Russia Calls Trump's Missile Deployments in Poland and Romania a Violation of Nuclear Treaty
May 1, 2017
AntiWar.com & AAP & The Express
Russia has accused the US of violating an existing arms treaty following the deployment of an $800 million ballistic missile system in Romania and plans for more in Poland. The US has long tried to dismiss this complaint by insisting that the missile defense system wasn't targeting Russia, long presenting it as aimed at Iran, despite being wholly outside of the range of even Iran's most advanced missiles.
Russia: US Missile Deployments
In Poland, Romania Violate Arms Treaty
Jason Ditz / AntiWar.com
(April 30, 2017) -- Russia's Foreign Ministry has issued a statement this weekend warning that US deployments of $800 million worth of missile defense system into Poland and Romania amount to a "gross violation" of the Intermediate Forces Nuclear Treaty, which the US and Soviet Union reached in the 19800s.
The US has long tried to dismiss this complaint by insisting that the missile defense system wasn't targeting Russia, long presenting it as aimed at Iran, despite being wholly outside of the range of even Iran's most advanced missiles.
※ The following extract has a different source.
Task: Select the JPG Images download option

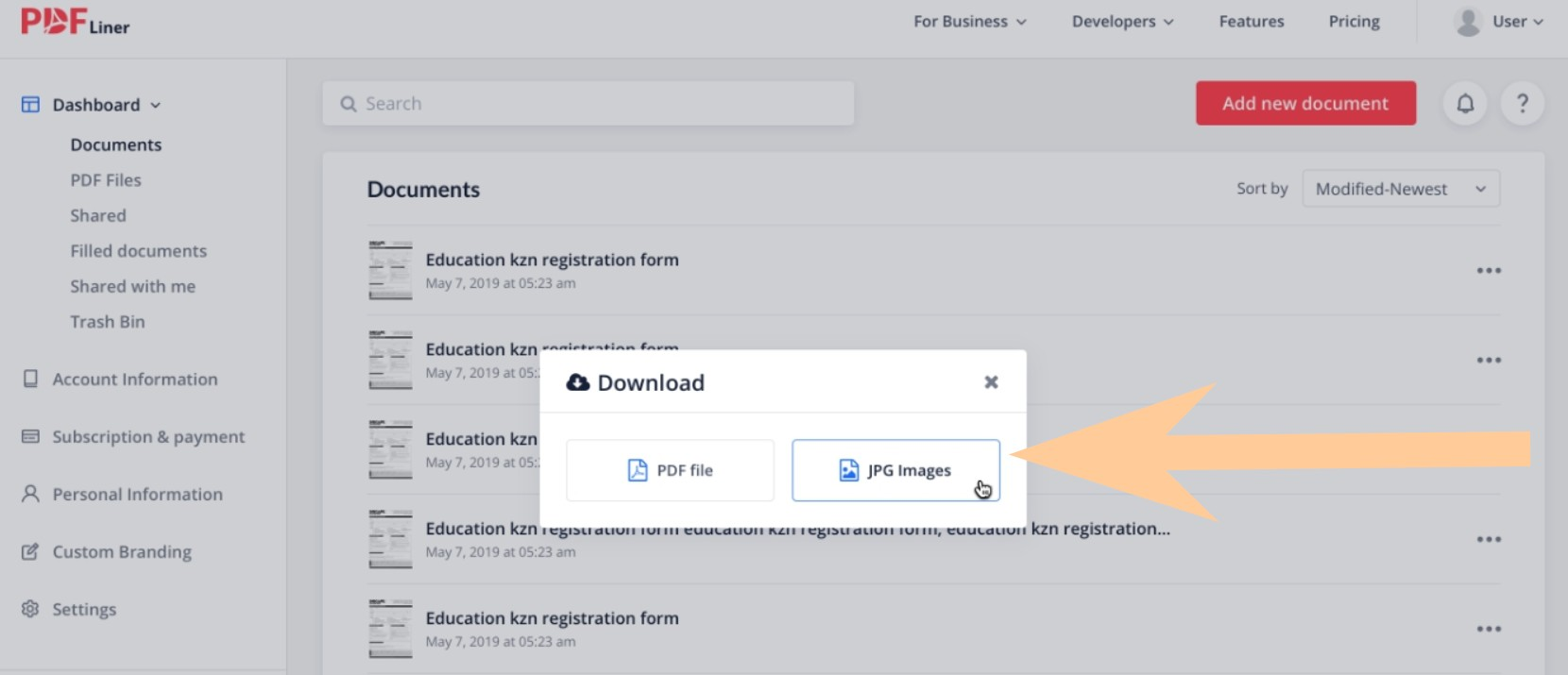Action: (x=895, y=470)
Russian officials say the letter of the treaty is very clear, and the deployments amount to an attempt to weaken the Russian arsenal.
The US has accused Russia of violating the treaty with its own deployments of missiles in recent years, though as yet it appears unclear if the Russian missiles are nuclear-armed, and some have indicated that Russia has attempted to stay just barely within the terms of the treaty, while trying to counterbalance the US deployments.
This has been a recurring problem with modernizing the nuclear treaties, as the territory split in Europe is vastly different than it was during the Cold War, and the US has sought to outright avoid any deal, which puts the missile defense systems explicitly within the treaties' attempts to ensure a balance of force.
Russia Says US Missiles Violate Treaty
(April 30, 2017) -- A US deployment of ballistic missile defense systems in Romania and plans to place more defense systems in Poland violate an existing arms treaty, Russia's foreign ministry says.
The US switched on an $800 million ($A1.1 billion) missile shield in Romania nearly a year ago and was planning to create another site in Poland, seeing it as vital to defend itself and Europe from so-called rogue states.
In 2016, the Kremlin said it was aimed at blunting its own nuclear arsenal.
The foreign ministry said on Saturday the plans violated the Intermediate-Range Nuclear Force Treaty (INFT), signed by Washington and the Soviet Union in the late 1980s in an attempt to eliminate nuclear and conventional short-and intermediate range missiles.
"The undeniable fact is that this is a gross violation of the INFT obligations," the ministry said on its website.
Russia Accuse Trump of 'Violating Arms Treaty'
With US Missile Systems in Romania and Poland
Aletha Adu / The Express
LONDON (April 30, 2017) -- Moscow claims the US has violated the Intermediate-Range Nuclear Force Treaty (INFT) signed by Washington and the Soviet Union in the late 1980s.
The treaty was initiated to eliminate nuclear and conventional short-and-intermediate range missiles and was believed to be a turning point in relations between Russia and the US.
However, the former soviet state said America's deployment of the Aegis Ashore ballistic missile system in Romania and their plans to place more defence systems in Poland would violate it.
In a statement, the Russian foreign ministry said: "Washington is providing deliberately false information about its 'fulfilment' of obligations under the INF treaty. For years, the United States has been simply ignoring Russia's serious concerns."
The US switched on a £61.7million ($800 million) missile shield in Romania nearly a year ago and was planning to create another site in Poland.
Washington believes the system is vital to defend itself and Europe from so-called rogue states. In response, last year the Kremlin said it was aimed at blunting its own nuclear arsenal.
Russia's Foreign ministry statement added: "The undeniable fact is that this is a gross violation of the INFT obligations.
The accusations come months after the US accused the former soviet state of deploying a cruise missile in violation of the INFT.
The US Joint Chiefs of Staff Vice Chairman General Paul Selva said Russia's move posed a "risk to most of our [America's] facilities in Europe".
But on Friday, tensions soared as one of Vladimir Putin's top defence ministers, Frants Klintsevich, said Russia will provide an explosive response if the US decides to use any of its nuclear weapons.